**WORK REQUEST**: Look through the lines below and extract each one that contains "height".
[EXTRACTED RECORDS Boundary: Start]
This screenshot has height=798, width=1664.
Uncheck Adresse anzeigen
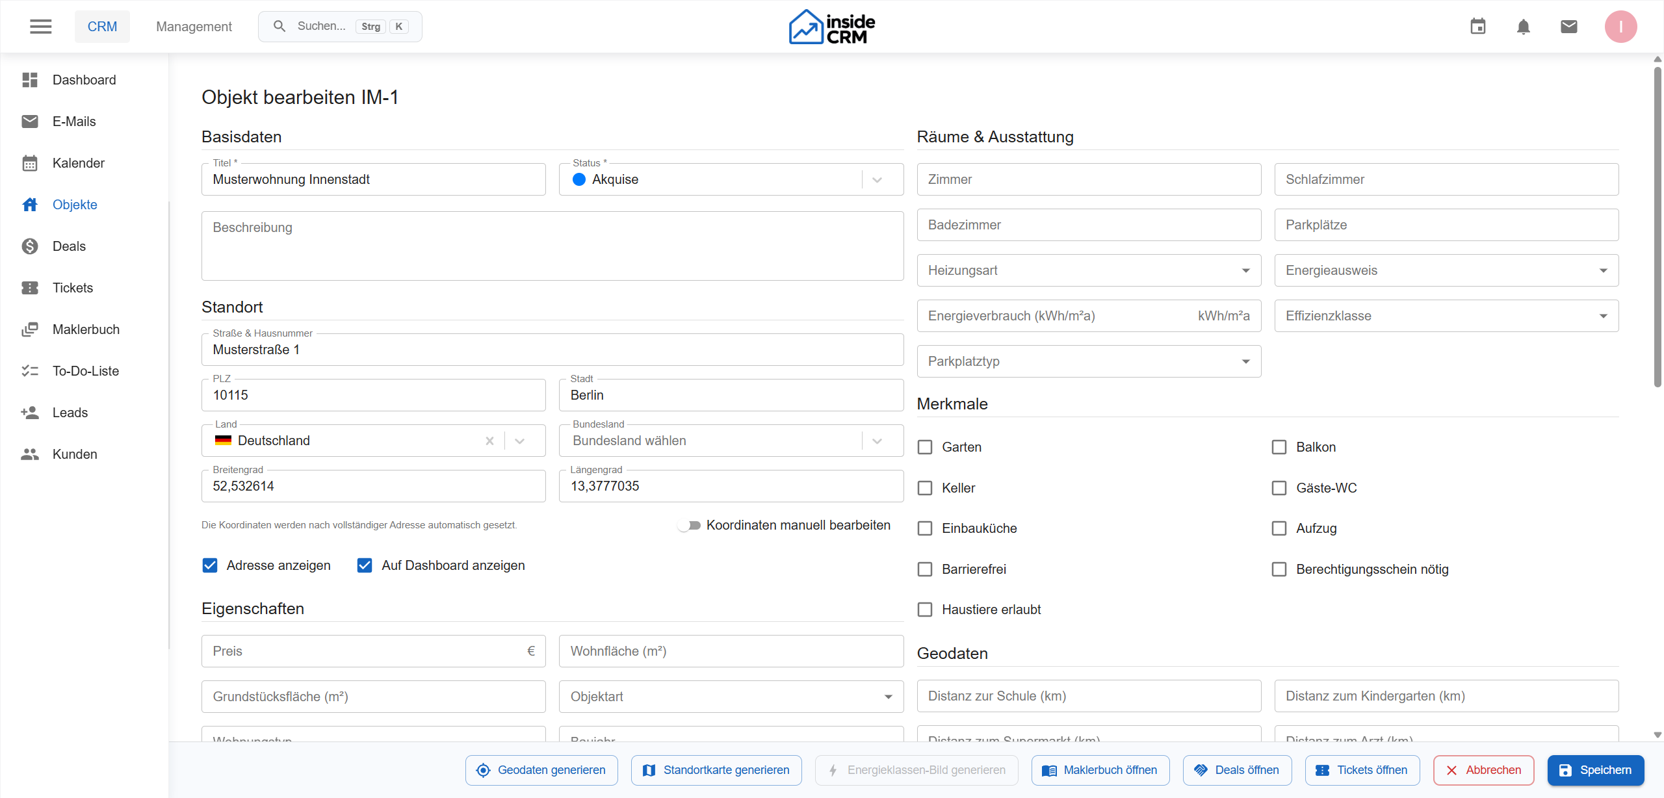209,565

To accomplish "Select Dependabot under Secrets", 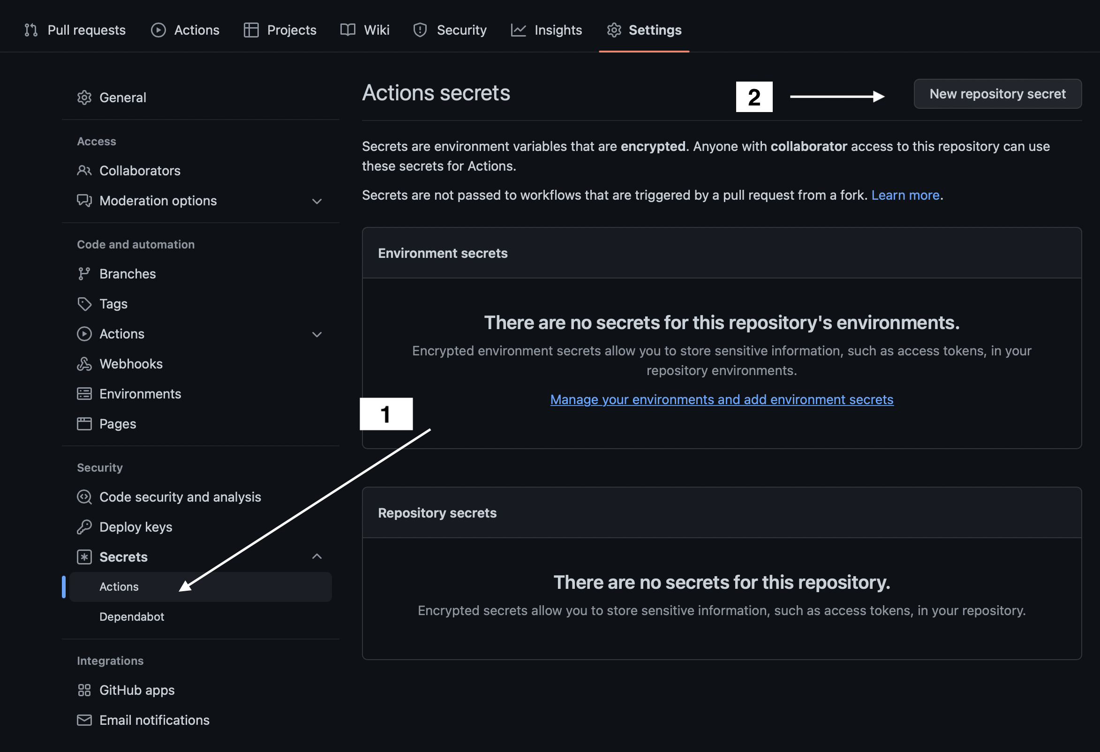I will coord(132,617).
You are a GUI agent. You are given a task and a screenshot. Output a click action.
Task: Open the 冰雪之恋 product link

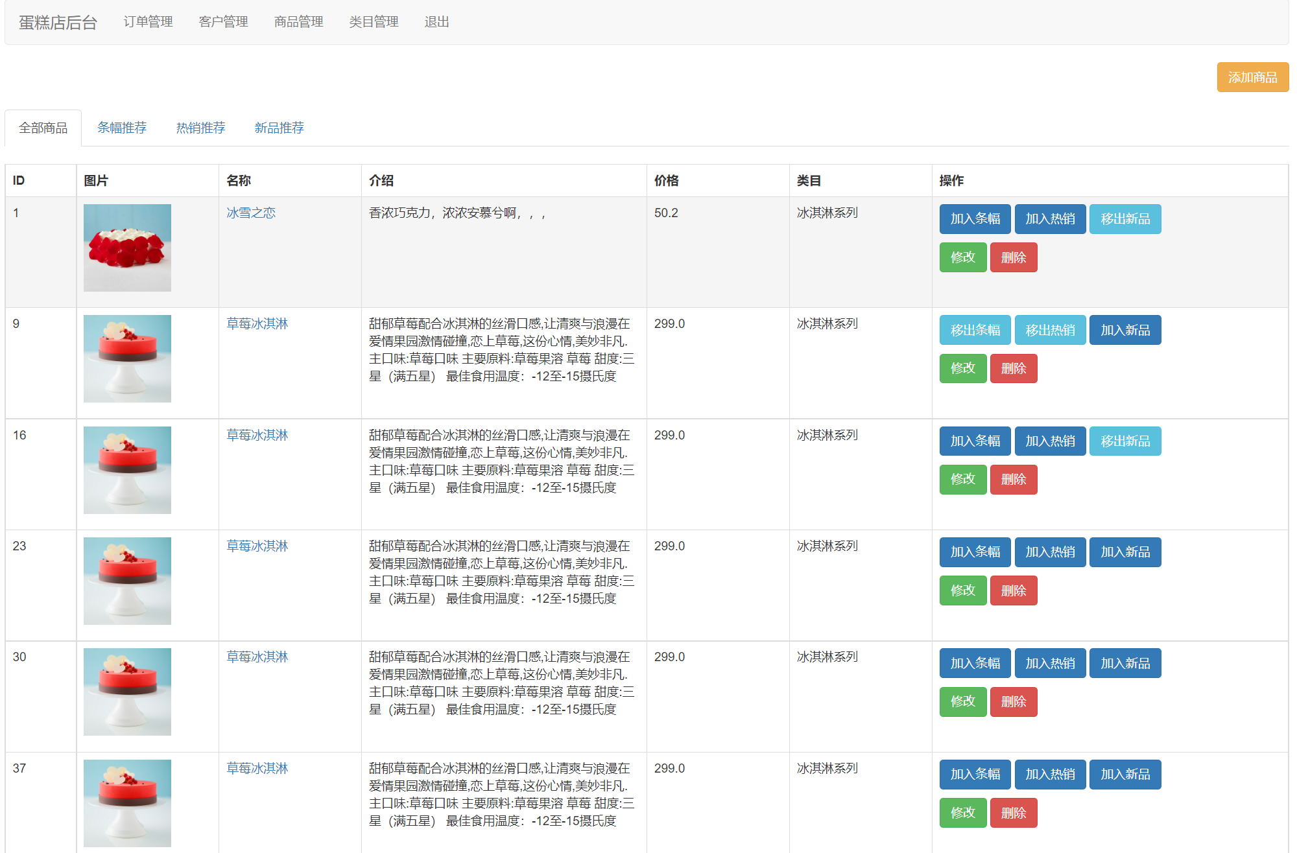click(x=251, y=213)
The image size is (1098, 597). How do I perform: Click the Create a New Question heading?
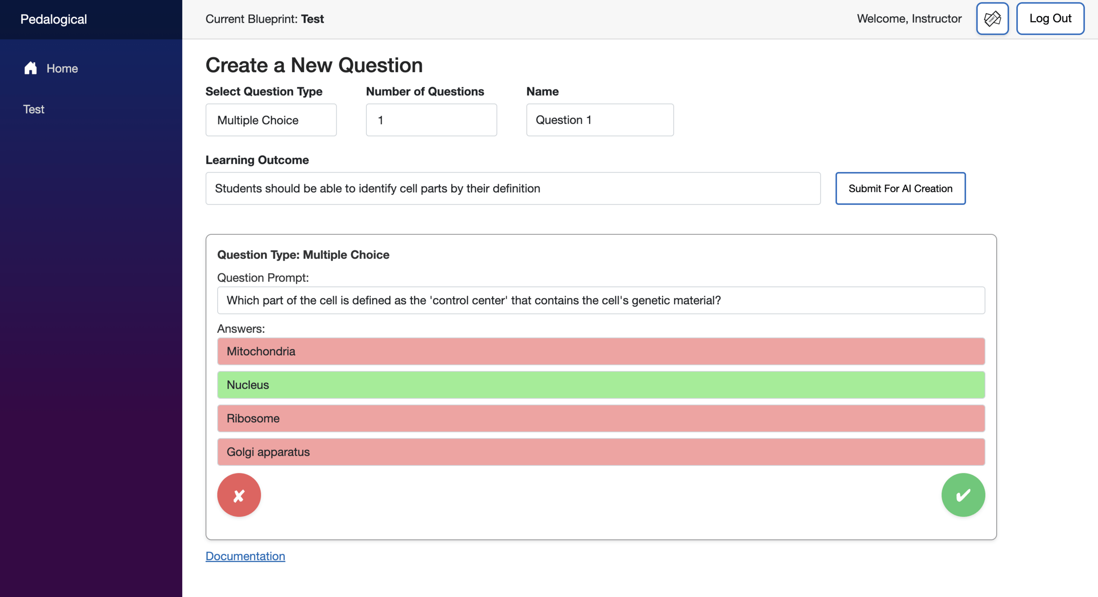click(x=314, y=65)
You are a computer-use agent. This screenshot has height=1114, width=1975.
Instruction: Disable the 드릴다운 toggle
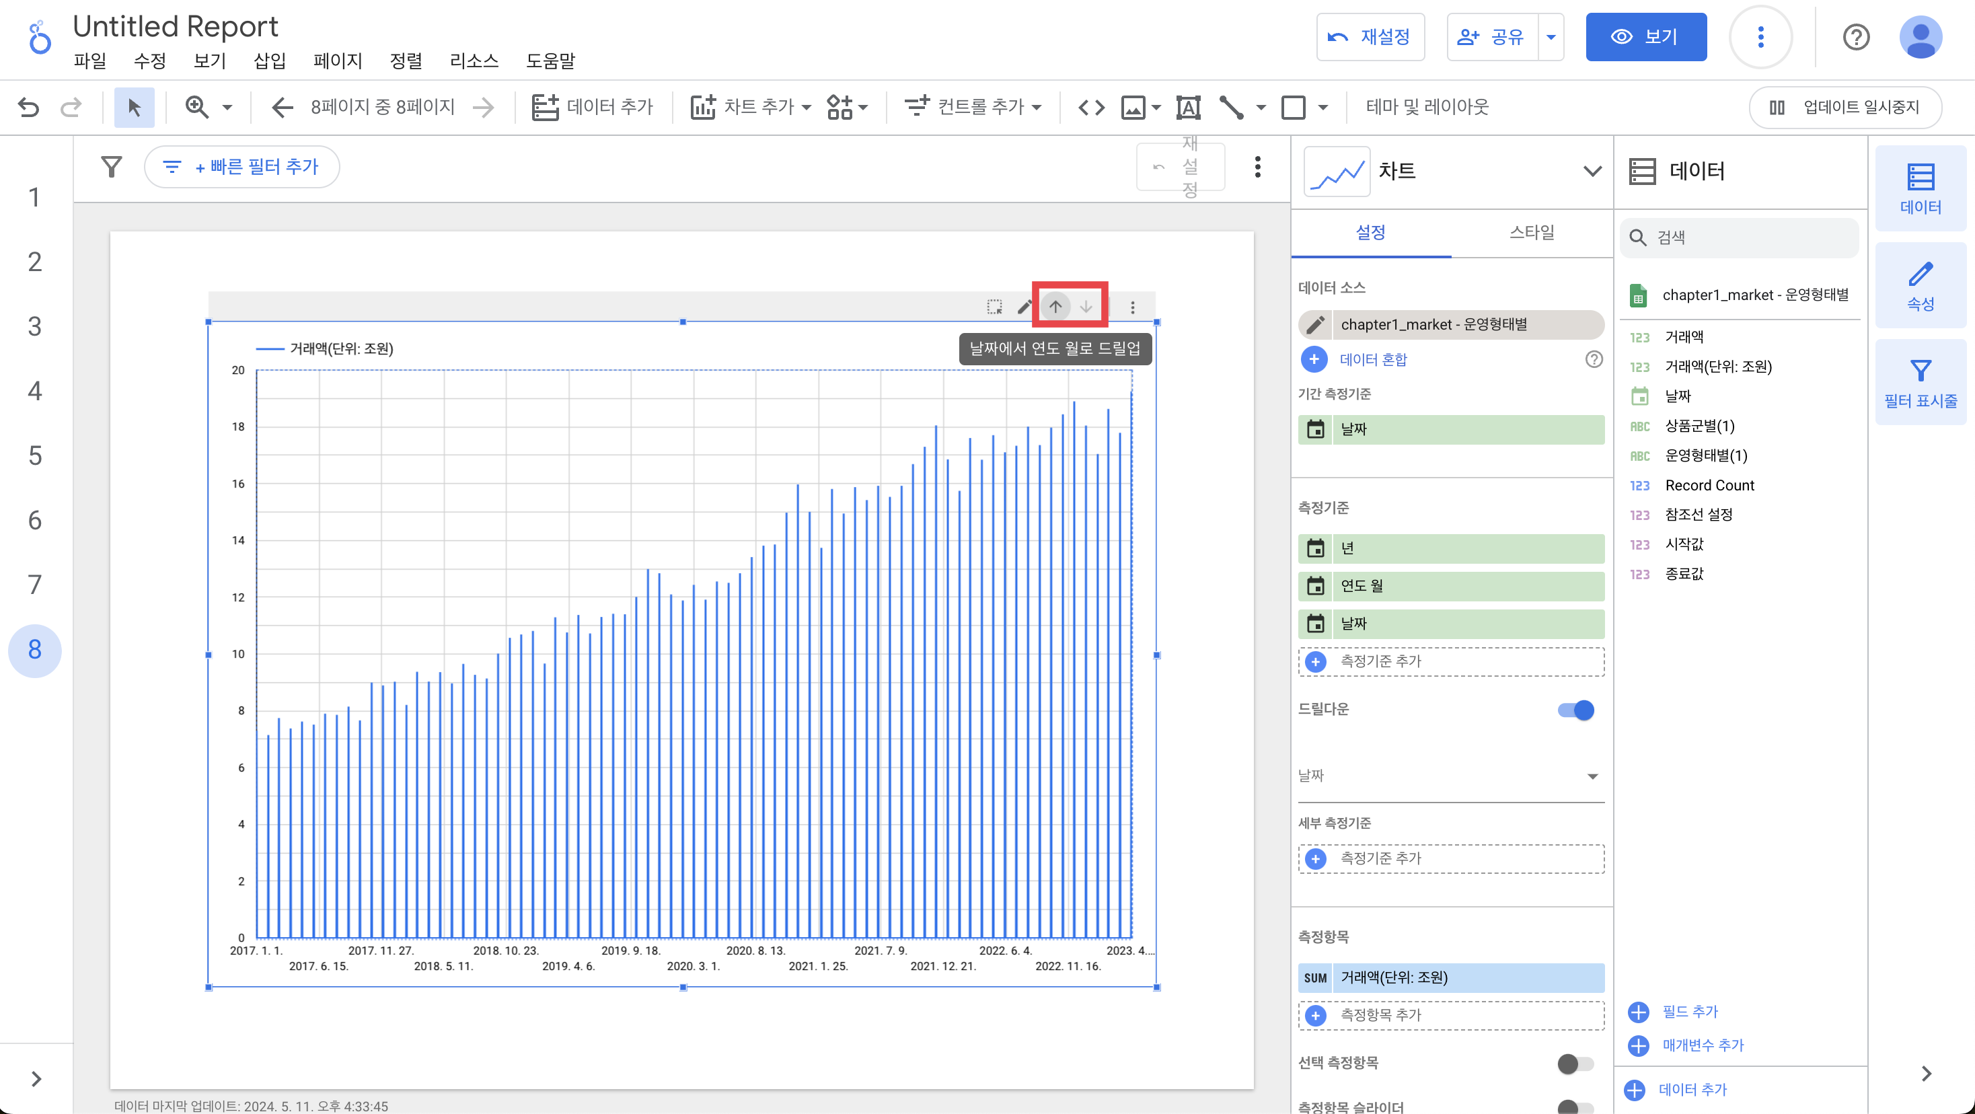tap(1576, 710)
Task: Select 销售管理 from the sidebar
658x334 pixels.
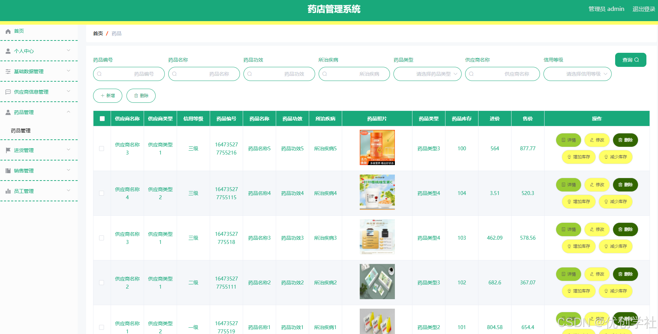Action: [24, 170]
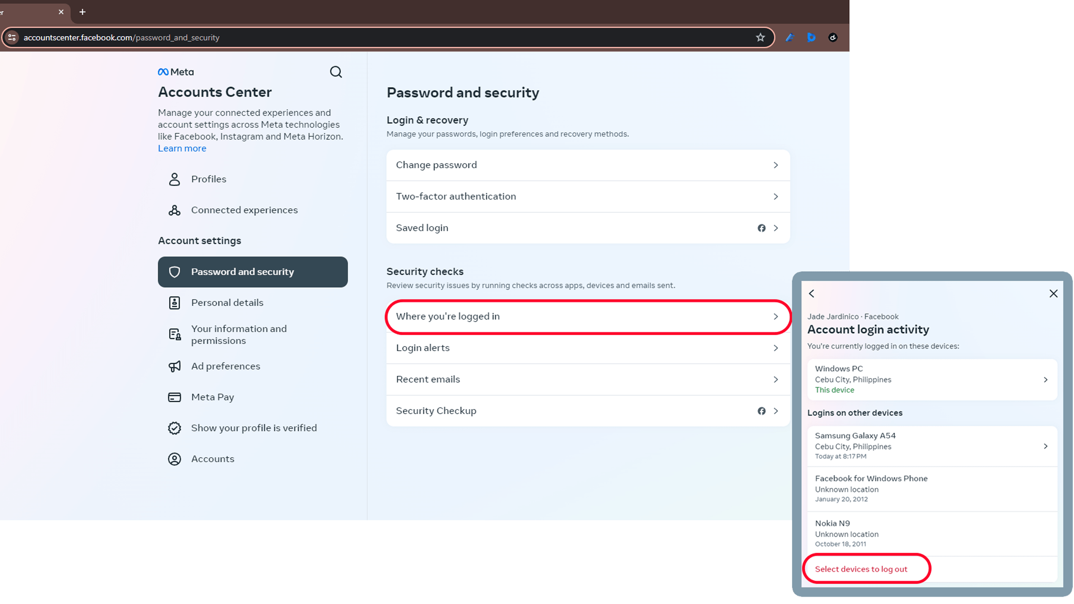Open a new browser tab
1074x604 pixels.
[82, 12]
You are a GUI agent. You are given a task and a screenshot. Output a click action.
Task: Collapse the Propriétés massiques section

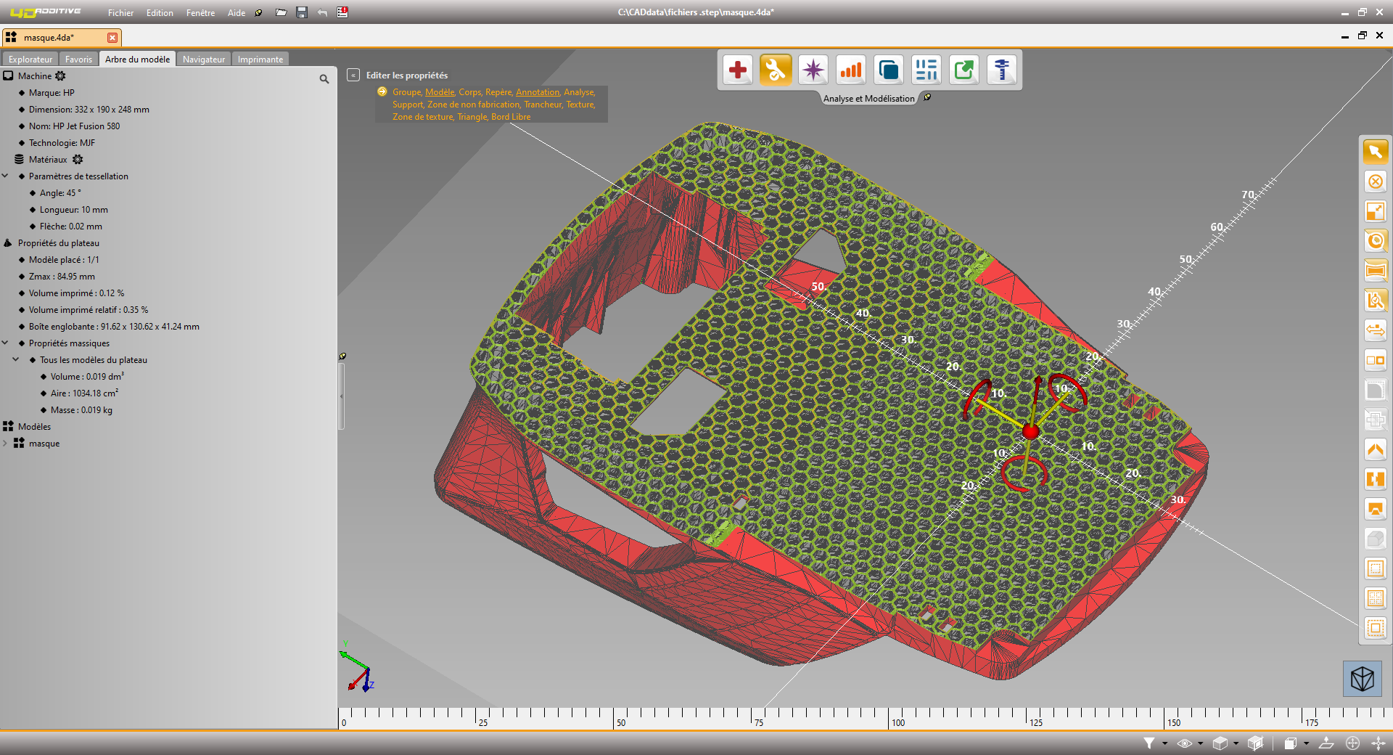click(6, 343)
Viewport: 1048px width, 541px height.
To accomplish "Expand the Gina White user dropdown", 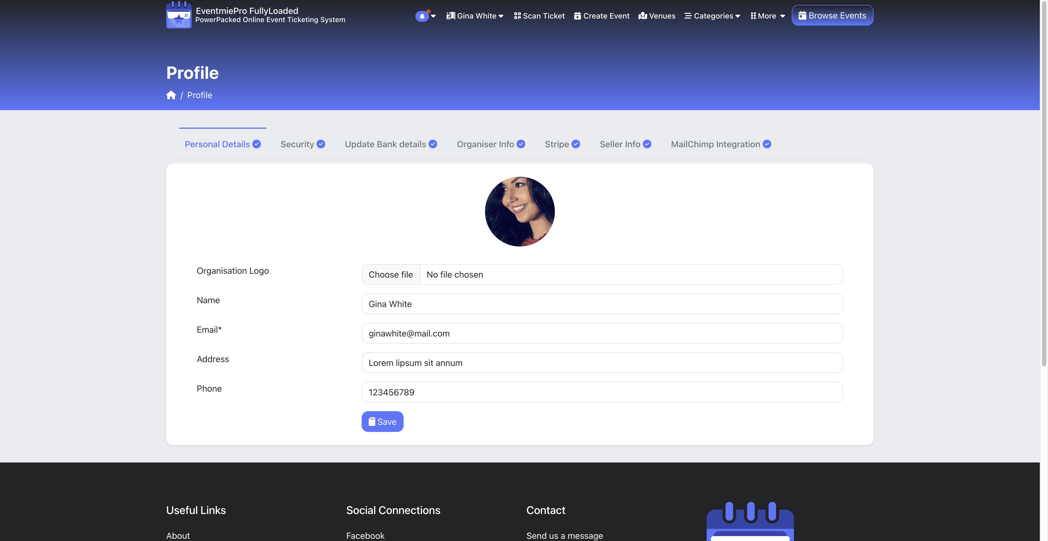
[EXTRACTED RECORDS Boundary: End]
**FINAL ANSWER**:
This screenshot has height=798, width=1664.
You are a computer-use agent. This screenshot has height=1114, width=1975.
Viewport: 1048px width, 541px height.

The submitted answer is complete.